For many lawyers, taking cases of human rights abuses to the Supreme Court is no longer seen as a viable option because this court has demonstrated a disturbing averseness to upholding individual rights where this would conflict with Government policy.

Violations remain unpunished
As Zimbabwe prepares to elect a new parliament in March 2005 election petitions commenced in the year 2000 remain unconcluded in the courts, less than four months before the election. What this means is that perpetrators of political violence, electoral fraud and other serious election-related violations have remained in Parliament throughout their five year term. Any findings that might be made by the Courts now on their conduct is not likely to have any effect on them or the conduct of the next election.

Other human rights violators who carried out criminal acts in the last election have also escaped unpunished as most of them were the recipients of a Presidential amnesty. Those who did not qualify for such amnesty remained unprosecuted, even in the rare case where the Courts had specifically ordered that their cases be investigated and be prosecuted.

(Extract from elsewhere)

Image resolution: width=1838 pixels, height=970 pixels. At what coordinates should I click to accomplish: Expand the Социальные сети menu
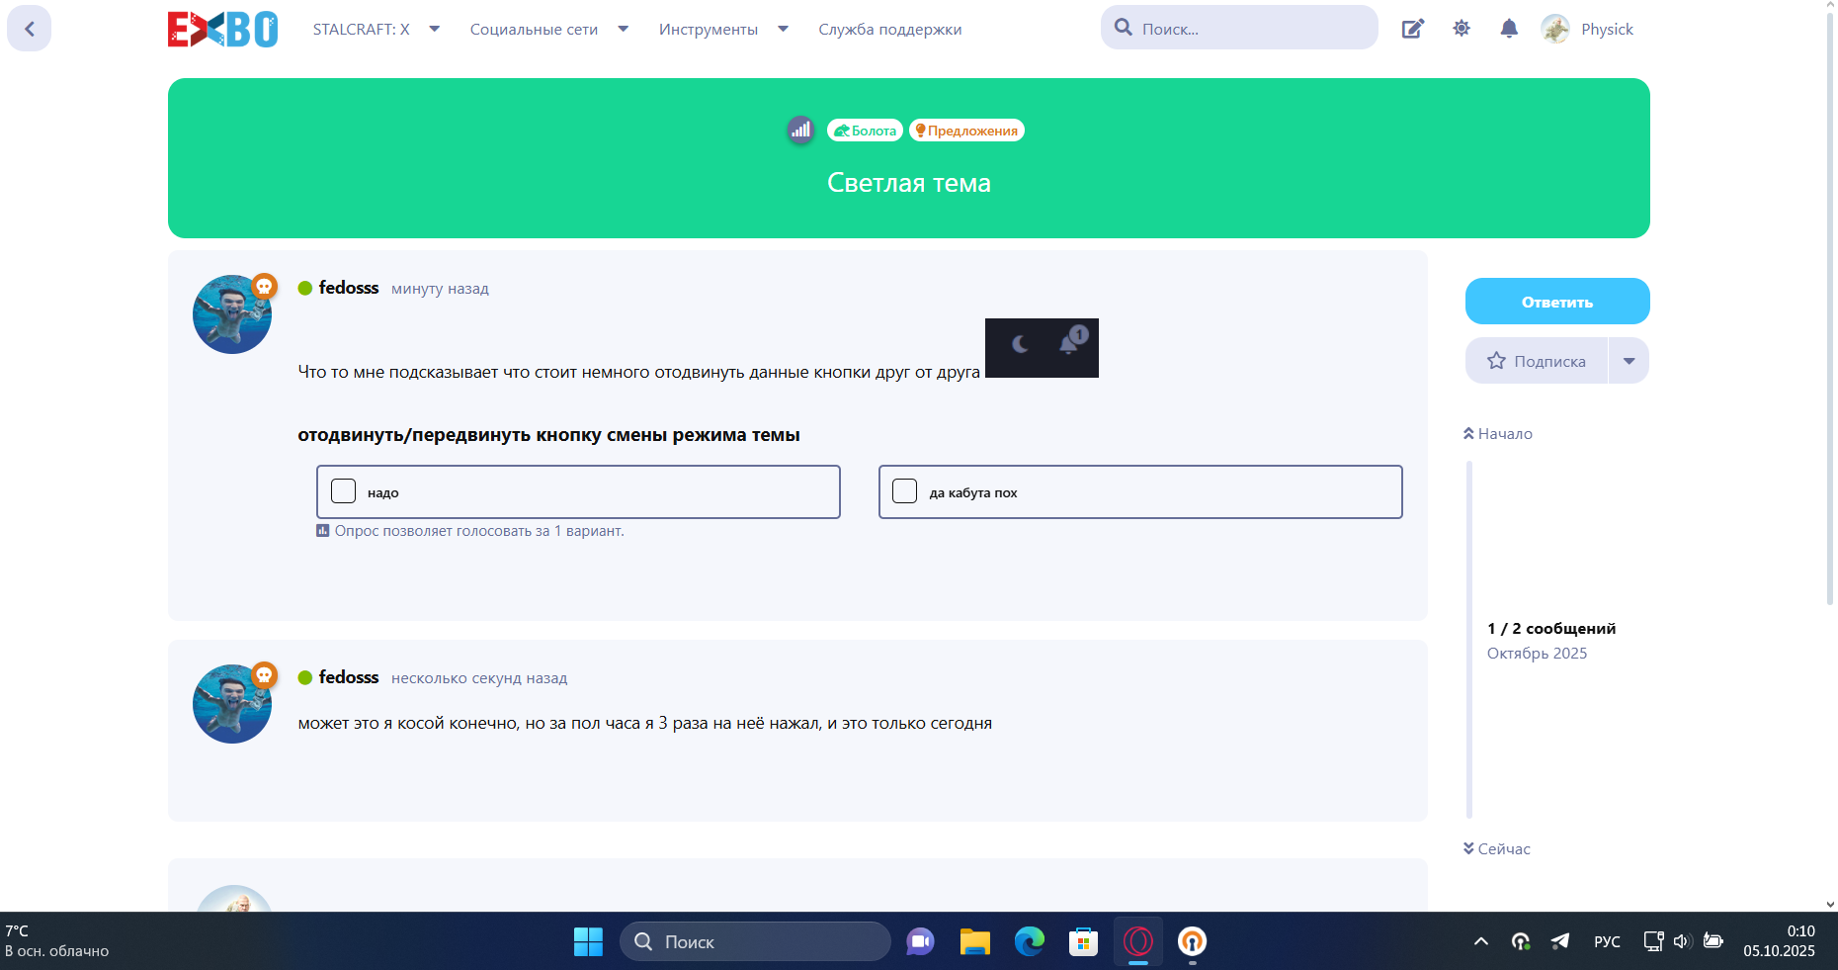[548, 29]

What this means is that perpetrators of political violence in the last Parliamentary election will be free to commit similar acts in the forthcoming elections, as there has been no sanction whatsoever for similar acts in the past. It is likely that those members of Parliament who have, as a result of the law’s inaction, remained in Parliament after committing acts of violence will not be deterred from employing similar methods to defeat their opponents in the forthcoming elections. Perpetrators of political violence, particularly during elections, probably calculate that political violence is a viable route to winning elections, because they are not likely to risk any definitive litigation or sanction that would result in serious consequences for them.

Little hope of fair elections in the future
The failure by the State and the Courts to deal decisively with the human rights abuses during past elections obviously does not bode well for free and fair elections in the future. Rather, the victims of election violence in the last Parliamentary election are less likely to fully participate in the forthcoming elections as there clearly are no guarantees that they will receive the full protection of the law if their rights to free political participation are infringed. Candidates who would have lost elections through violence and other illegal electoral practices in the last Parliamentary elections will not be motivated to participate in the forthcoming elections. Where they do participate and are subjected to violence and any other electoral malpractices, they are not likely to challenge such actions as such challenges have proved to be of academic interest only.

New legislation impedes election processes
Recently proposed legislation, including that related to elections, will not in any way improve Zimbabwe’s electoral processes, as the position of bodies that will be responsible for the elections remains in the hands of trusted political players. Severe limitations on voter education have been proposed, which will severely restrict access to information to voters to enable them to make informed choices. New NGO legislation will mean that there will be fewer civil society organisations allowed to work with the public in the forthcoming elections, with the result that there will be less information on any human rights abuses during the elections.

New strategies needed
As we celebrate Human Rights Day in Zimbabwe in 2004, the likelihood of a free and fair election seems extremely remote for the foreseeable future. The OAU and SADC principles governing democratic elections are likely to remain a pipe dream for Zimbabweans, particularly as regards the forthcoming general election. As the issue of a free and fair election is so closely intertwined with the enjoyment of all human rights, we are unlikely to see any improvement in the human rights situation in Zimbabwe in the foreseeable future. This is not to say that human rights defenders should stop or give up on their fight for the observance of human rights in our country. If anything, human rights defenders should be encouraged to consider new strategies for ensuring that human rights violations in Zimbabwe continue to be exposed to as wide an audience as is possible.